Mas eu não gostava do tipo de pesquisa que estava tentando fazer no IF, essencialmente concentrado em correlações angulares, com umas pequenas “dissidências” não muito bem patrocinadas. Em todo caso, fabriquei e trouxe de volta os dois detectores, um dos quais desgraçadamente caiu, na volta de carro, de seu sustento dentro do criostato. Foi meu primeiro contato com alguma física do estado sólido, ademais aplicada, e o aceno de uma pós-graduação formal.

Até 1970 não havia curso de pós-graduação no IF. A Faculdade de Filosofia oferecia doutoramento em Ciências, ali ocorrendo os primeiros em Física Experimental e Teórica da Universidade. Algumas das disciplinas oferecidas eram desenvolvidas na forma de seminários apresentados pelos próprios alunos, e a elaboração (com posterior defesa) de tese versava sobre trabalho de pesquisa original. Somente no início da década de 70 recebeu o IF o encargo oficial de ministrar os cursos de Física (graduação e pós-graduação), passando a estimular seus jovens docentes e recém graduados a realizar programas de pós-graduação (mestrado e doutorado).

Para muitos de nós, portanto, a carreira científica ficou no início um tanto travada pela falta de instrução avançada contínua, intensa e mandatória. Não sei se isso foi crítico ou não para a evolução do IF, mas creio que foi, especialmente para a produtividade científica individual, mas também para a coletiva. A espaçada conquista de titulação avançada pelos primeiros contratados, a carência de experiência pós-doutoral externa ao IF, a consequente menos expedita ascensão acadêmica, produtividade original e projeção profissional, geraram uma carência de quadros mais adiante para, além de suprir as necessidades internas, preencher mais postos elevados em órgãos de fomento, especialmente os federais, com prejuízo para a influência nacional do IF na alocação de recursos para pesquisa.

Na falta de uma PG regular em Física, ou instrução avançada intensa e metódica dentro do IF para todos - mesmo sem obtenção de créditos acadêmicos -, ou mesmo um programa de “remessa” de bacharéis a cursos de doutoramento nacionais ou estrangeiros, estagiávamos brevemente no exterior conforme surgissem oportunidades, mas as viagens eram caras e raras. Minha passagem aérea para Uppsala custou US$ 1,200.00, mais de US $ 8,400.00 em termos atuais, corrigidos pela inflação ao consumidor americano.

- **ENUNCIADO**
Extraia do texto sobre a pós-graduação no IF todo o trecho que vai de "Na falta de" até "ao consumidor americano.", sem alterar nenhuma palavra.

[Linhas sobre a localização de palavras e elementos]
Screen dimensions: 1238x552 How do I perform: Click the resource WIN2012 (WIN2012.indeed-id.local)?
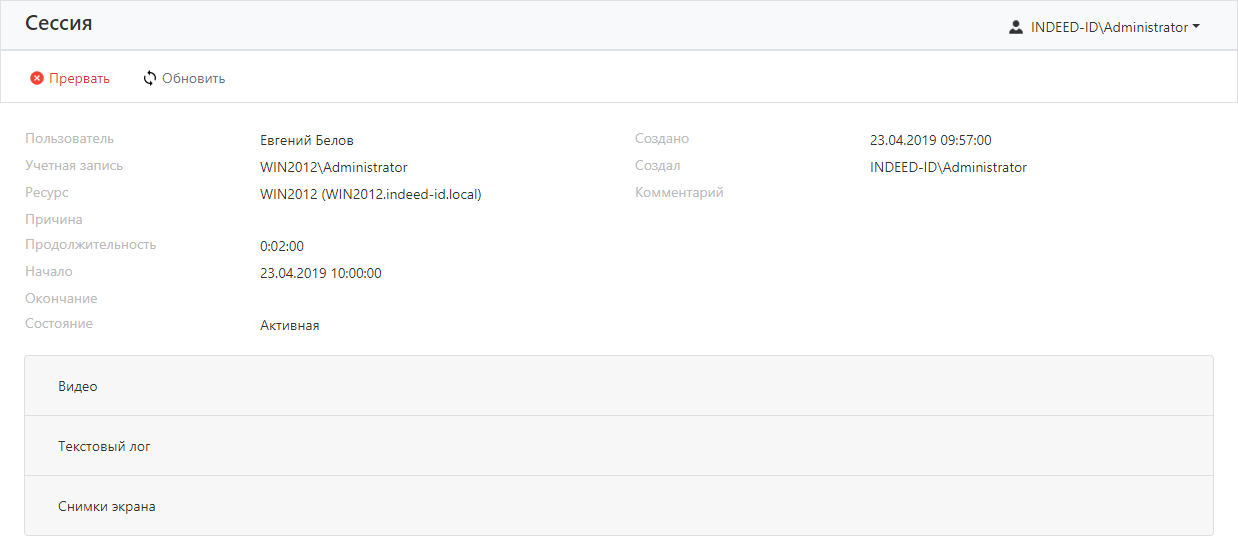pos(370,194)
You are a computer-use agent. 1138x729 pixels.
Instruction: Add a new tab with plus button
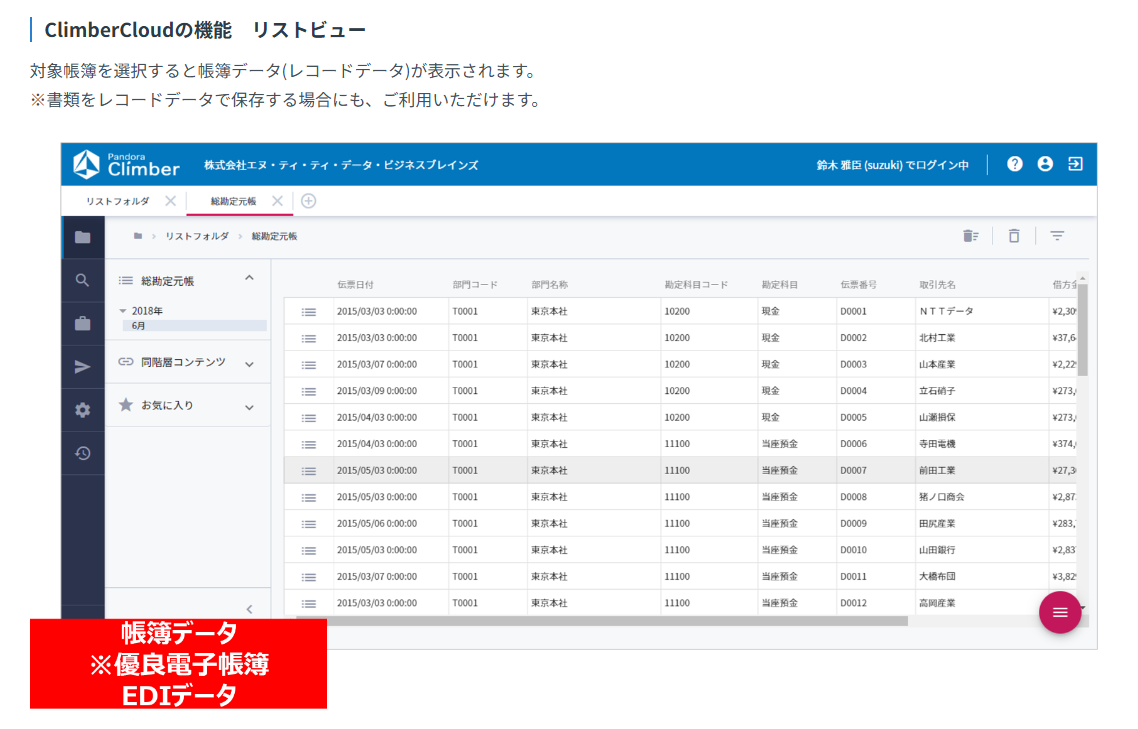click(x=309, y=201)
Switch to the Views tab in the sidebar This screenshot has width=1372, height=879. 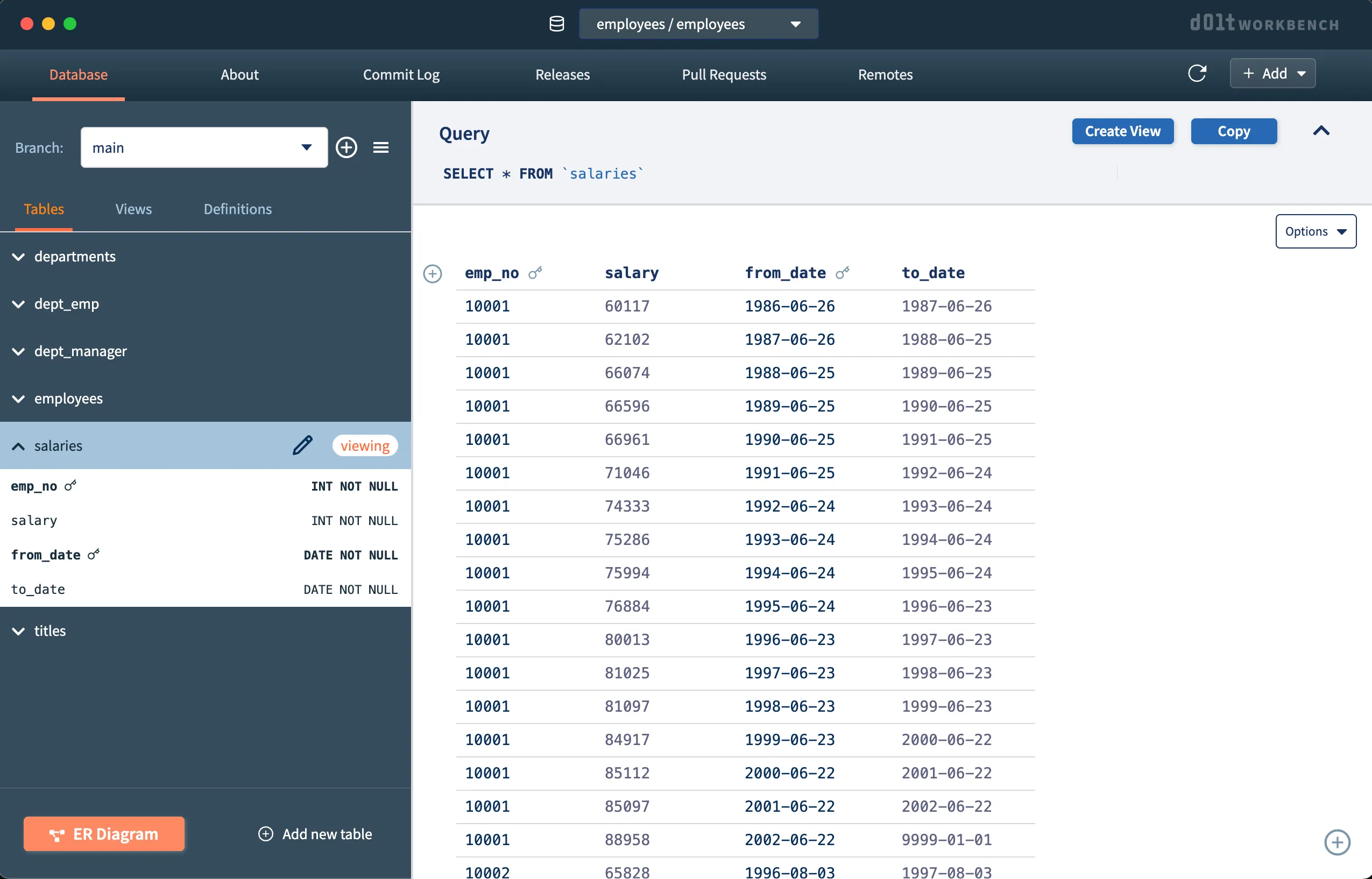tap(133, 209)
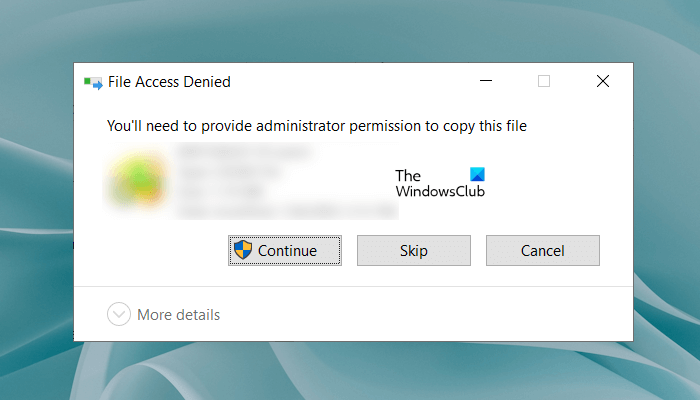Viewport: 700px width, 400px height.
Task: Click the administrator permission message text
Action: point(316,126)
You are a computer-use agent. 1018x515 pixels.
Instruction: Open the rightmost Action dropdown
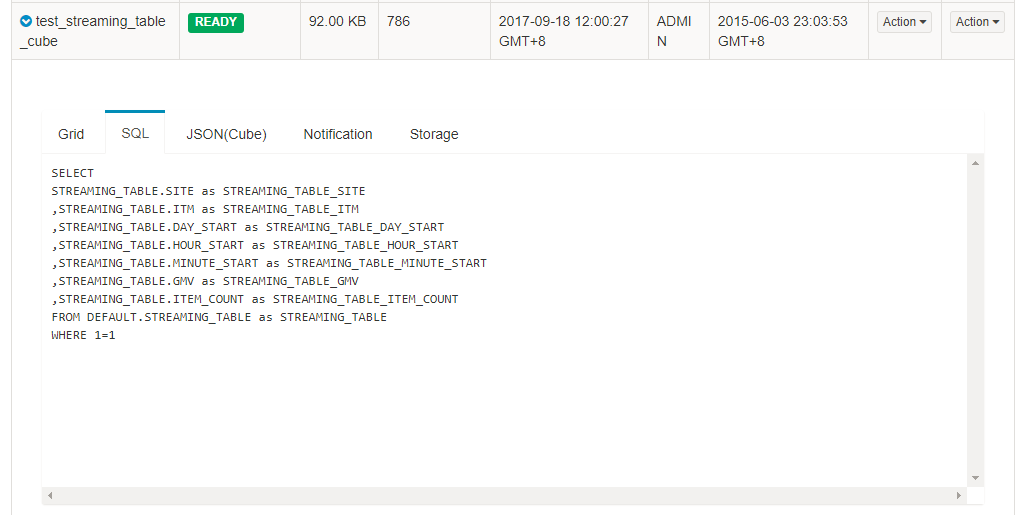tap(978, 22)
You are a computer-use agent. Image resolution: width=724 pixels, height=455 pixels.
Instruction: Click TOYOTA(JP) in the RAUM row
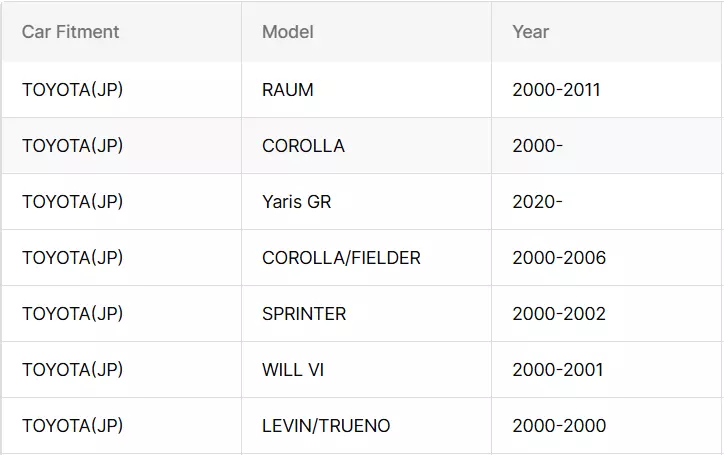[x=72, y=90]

- **RESULTADO DO EXERCÍCIO**
Na falta de uma PG regular em Física, ou instrução avançada intensa e metódica dentro do IF para todos - mesmo sem obtenção de créditos acadêmicos -, ou mesmo um programa de “remessa” de bacharéis a cursos de doutoramento nacionais ou estrangeiros, estagiávamos brevemente no exterior conforme surgissem oportunidades, mas as viagens eram caras e raras. Minha passagem aérea para Uppsala custou US$ 1,200.00, mais de US $ 8,400.00 em termos atuais, corrigidos pela inflação ao consumidor americano.